L’esame del visus è un esame oculistico grazie al quale è possibile valutare l’acutezza visiva della retina; a tale scopo si utilizza una particolare tabella denominata ottotipo. Con i decimi si indicano il numero di righe dell’ottotipo che si è in grado di leggere. Convenzionalmente, la visione di un occhio normale è fissata in dieci decimi anche se alcuni soggetti sono in grado di arrivare a leggere oltre.
L’esame del fondo oculare (noto anche come esame del fundus oculi) è un esame diagnostico che viene effettuato tramite oftalmoscopia. L’esame del fondo oculare permette una valutazione della retina relativamente alla sua colorazione generale, alla sua vascolarizzazione, alla struttura delle sue fibre nervose ecc. In un occhio sano la colorazione del fondo oculare è rosso brillante. Nella stragrande maggioranza delle retiniti si ha la presenza di particolari macchie pigmentose sulla superficie della retina, ma esistono alcune tipologie di retinite che, pur in presenza della stessa sintomatologia, non presentano macchie sul fondo oculare.

La retinite pigmentosa compisce in media una persona ogni 4.000 individui.
L’esame del campo visivo (il campo visivo è la porzione di spazio che viene percepita di fronte a sé da un occhio immobile; un campo visivo normale ha un’estensione superiore ai 90 gradi temporalmente, di 60 gradi nasalmente e superiormente e di circa 70 gradi inferiormente) consente la valutazione della sensibilità della retina a uno stimolo di tipo luminoso. Questo esame è importante per l’oggettivazione delle difficoltà che il soggetto percepisce.
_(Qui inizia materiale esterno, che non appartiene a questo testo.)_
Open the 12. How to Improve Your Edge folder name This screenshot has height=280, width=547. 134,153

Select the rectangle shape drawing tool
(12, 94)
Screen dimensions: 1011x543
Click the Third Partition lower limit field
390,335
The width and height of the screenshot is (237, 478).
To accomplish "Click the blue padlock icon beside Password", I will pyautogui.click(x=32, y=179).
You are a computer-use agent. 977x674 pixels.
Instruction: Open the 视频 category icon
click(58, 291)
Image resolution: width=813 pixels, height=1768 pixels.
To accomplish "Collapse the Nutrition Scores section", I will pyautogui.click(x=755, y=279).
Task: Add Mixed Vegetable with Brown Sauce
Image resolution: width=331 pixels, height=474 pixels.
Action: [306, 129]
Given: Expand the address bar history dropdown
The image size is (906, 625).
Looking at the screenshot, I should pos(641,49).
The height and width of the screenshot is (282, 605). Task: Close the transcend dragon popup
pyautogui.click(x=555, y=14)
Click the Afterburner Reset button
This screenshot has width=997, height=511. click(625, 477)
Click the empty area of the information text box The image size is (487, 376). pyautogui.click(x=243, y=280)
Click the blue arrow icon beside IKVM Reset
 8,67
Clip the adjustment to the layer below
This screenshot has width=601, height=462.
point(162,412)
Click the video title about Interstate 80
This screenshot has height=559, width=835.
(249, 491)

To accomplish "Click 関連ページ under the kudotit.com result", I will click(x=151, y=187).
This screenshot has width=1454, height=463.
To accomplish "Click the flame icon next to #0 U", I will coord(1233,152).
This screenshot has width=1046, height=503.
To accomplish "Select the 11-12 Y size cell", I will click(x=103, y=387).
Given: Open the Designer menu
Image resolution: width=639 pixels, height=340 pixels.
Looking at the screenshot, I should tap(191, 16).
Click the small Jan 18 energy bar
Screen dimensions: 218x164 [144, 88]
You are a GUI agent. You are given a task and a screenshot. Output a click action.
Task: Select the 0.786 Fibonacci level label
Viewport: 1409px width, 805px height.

La fluorangiografia è un esame effettuato con l’ausilio di uno strumento denominato fluoroangiografo, strumento che permette di provocare la fluorescenza di una sostanza, la fluorescina, che viene iniettata per via endovenosa e raggiunge i vasi sanguigni delle strutture dell’occhio; la fluorangiografia consente la visualizzazione di arterie, capillari e vene e permette di valutare lo stato funzionale delle loro pareti. Esiste un colorante, il verde indocianina, che consente un’analisi molto accurata delle strutture più profonde.
L’elettroretinogramma è una tecnica diagnostica con la quale è possibile misurare l’attività retinica dopo che questa è stata stimolata con dei flash luminosi. L’esame dura circa 40 minuti e deve essere eseguito previa dilatazione delle pupille (midriasi, ottenuta tramite appositi colliri). Nella diagnosi di retinite pigmentosa, l’elettroretinogramma riveste un’importanza fondamentale perché, anche quando la patologia è ai suoi esordi, il tracciato è generalmente estinto e appiattito.
Retinite pigmentosa – Decorso e cure
Il decorso della retinite pigmentosa, pur potendo essere anche molto lungo, è caratterizzato, sfortunatamente, da un’inesorabile progressività. Nella stragrande maggioranza dei casi la sintomatologia si aggrava e l’esito finale è purtroppo una cecità di tipo assoluto.
Le cure proposte per trattare la retinite pigmentosa sono molteplici, sia di tipo farmacologico (assunzione di vitamina A palmitato, antocianosidi, vasodilatatori, estratti di placenta, vitamine, gangliosidi, nucleosidi ecc.) che di tipo fisico (ossigenoterapia iperbarica, filtri, privazione della luce), ma, attualmente, non esiste una cura risolutiva che consenta la guarigione o perlomeno una sensibile riduzione della progressione di tale patologia.
Al momento attuale i filoni più promettenti nella ricerca di una cura per la retinite pigmentosa sono la genetica, i trapianti di tessuto retinico e l’immunologia.
Una speranza – Un’equipe guidata dallo svizzero Botond Roska (Istituto Friedrich Miescher) è riuscita a riattivare i fotorecettori di topi affetti da retinite pigmentosa, utilizzando un gene di una proteina (alorodopsina) capace di reagire alla luce, dando una speranza alle persone che hanno perso la vista a causa di questa malattia (2010).